To Shea’s credit, it was refreshing that he used the obscure legend of the Melon Heads instead of rehashing Sasquatch or the Loch Ness Monster. This group of forest-dwelling monsters are either the offspring of escaped mental patients or the unfortunate result of inbreeding and mad science. He provides a slightly muddy history, which works because the Melon Head lore changes depending on where you are geographically. Plus it allows the reader to ponder, maybe do a little research and make their own conclusions. Not everything needs to be explained all the time and by doing it this way, we’re able to make up our own horrific possibilities of where the Melon Heads come from and what they’re really capable of.  That said, it would’ve been nice to see some juxtaposition between the misfits and the Melon Heads—two groups ignored and viewed as a threat to polite society, but one is actually quite dangerous. 
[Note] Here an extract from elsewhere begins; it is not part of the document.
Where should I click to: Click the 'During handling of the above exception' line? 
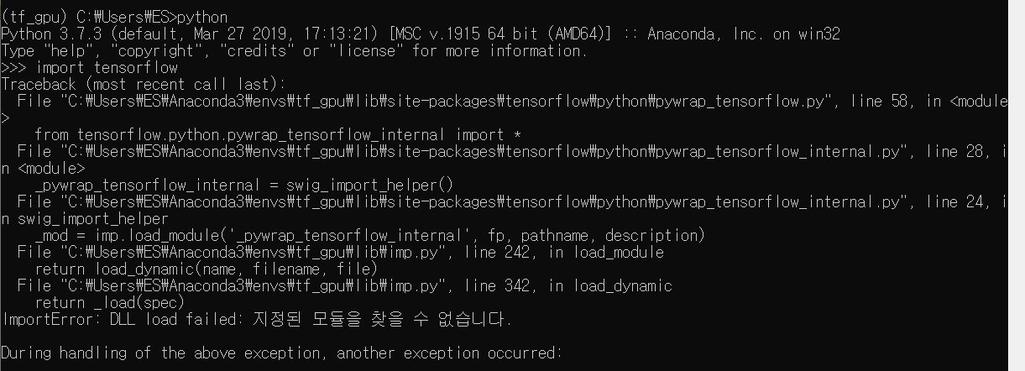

It should also be said that while Misfits is lacking in a lot of what it sets out to do, Shea’s no slouch when it comes to creating atmosphere and tension. The entire kidnapping where they take Marnie’s assaulter into the woods to meet his fate is well-crafted and expertly builds up to the gory money-shot many readers will no doubt come looking for with a book like this. 

With the popularity of Stranger Things and the recent IT films, there’s an audience for solid period pieces that give us a close examination of those times, but Misfits exists in a space where it does little to satisfy those hungry for nostalgia and isn’t thoughtful or dark enough to satisfy readers looking for an authentic recreation of the 90s that could stand alongside Poppy Z. Brite’s Exquisite Corpse or Caitlin R. Kiernan’s Silk—it also doesn’t add any new flavor to the overused recipes its cooking with. However, keeping in mind the formulaic approach and roughly sketched characters, the novel does work as an old-school creature feature and if you’re a fan of Richard Laymon’s The Cellar or Jack Ketchum’s Off Season,Misfits might be the familiar, late-night value meal you crave.